With the construction being wood, it would probably be best not for a new puppy, as they do like to chew, and wood can be great for their teething antics – but not so good for the furniture! As this is a robust and more permanent type of bed, it is not collapsible.
Clean the Crate First
When you collapse the dog crate, this is a prime opportunity to give it a clean while disassembling. This can be done using warm water with a soft cloth. As all the latches and catches need to be undone, you can get the fabric in there to clean out any hidden areas that you couldn’t get to when the crate was in its static position.
Ensure you remove all of the dog’s toys and any pieces of food or anything left in the bed. The water and food bowls will also need to be removed, and it will be an opportune time to give these a cleaning too.
Any bedding – blankets, comfort pad, towels, etc. – need to be taken out. Having washed these will be so satisfying once you are putting everything back in the lovely clean crate!
When cleaning the crate, the bottom liner can be removed and should slide out from one end.
Collapsing the Crate
If you have an Owners’ Manual for the crate, you should consult regarding your particular crate’s collapsing. Some models will have different instructions to others.
Ensure the doors to the crate are shut and latched correctly, as they would be if the dog were inside.
The end panels (the short sides) of the crate need to be folded inwards first, so find the tabs that attach the end pieces to the top of the crate. Push the top down slightly, which should allow you to release the latches of these tabs. Do the same with the tabs connecting the end panel to the front and back panels.
Lift the top slightly, and you should then be able to fold the end panels down inside the crate. The two long side panels and the top panel should then collapse down with the top to one side. The top panel can then be folded over so on top of the other panels. This can then all be latched together so as not to fall apart when being lifted.
Dog Crates can be convenient for containing your dog both at home and while you are away. But it would be best if you never left your dog in the crate for extended periods.
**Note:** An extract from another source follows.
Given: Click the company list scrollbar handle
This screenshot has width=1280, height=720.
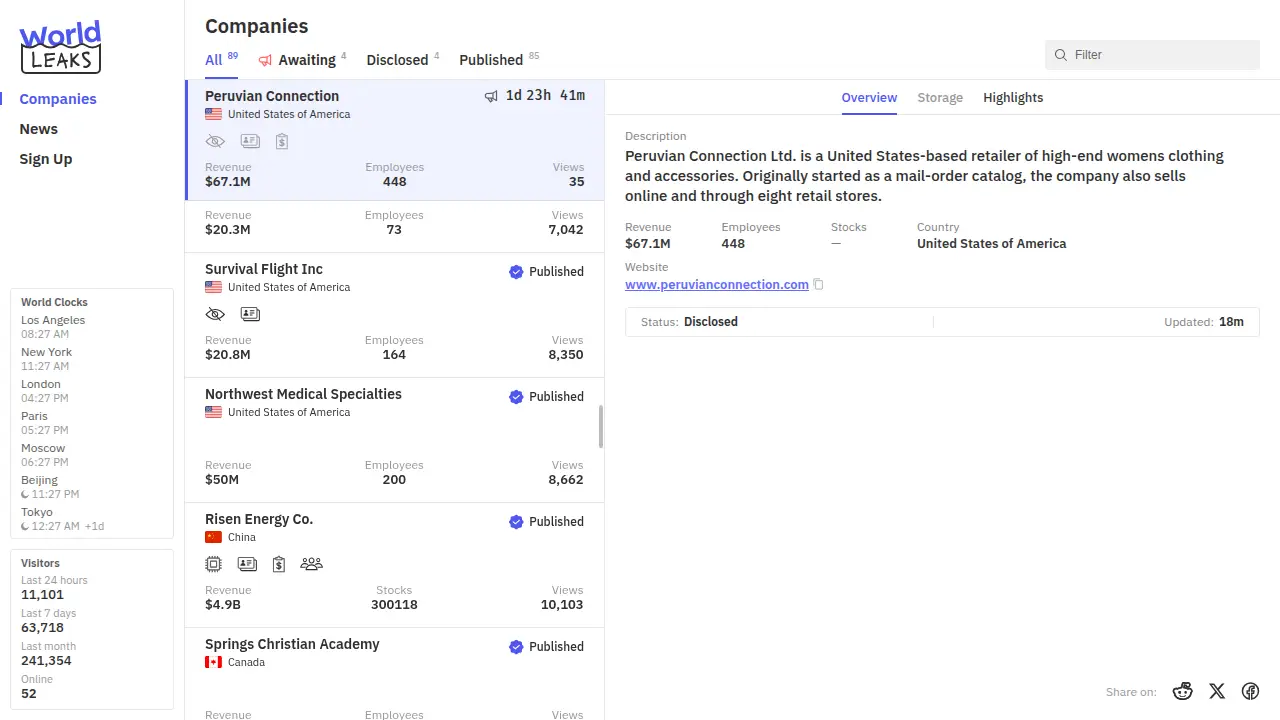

This isn’t fair to your pet.
When away somewhere which is not familiar to your dog, you need to ensure they are safe and not wander off as they are like children and can become disorientated in unfamiliar territory. Therefore, if you can keep your dog in a suitable crate while in this foreign place – unless you have it on a leash, then the crate can be a lifesaver!
Suppose you have no choice but to put the dog in the crate for longer than usual. In that case, you must ensure it has an ideal amount of exercise before the containment and that they have ample food and water, and perhaps a toy to keep them occupied as well, so they remain calm and contents.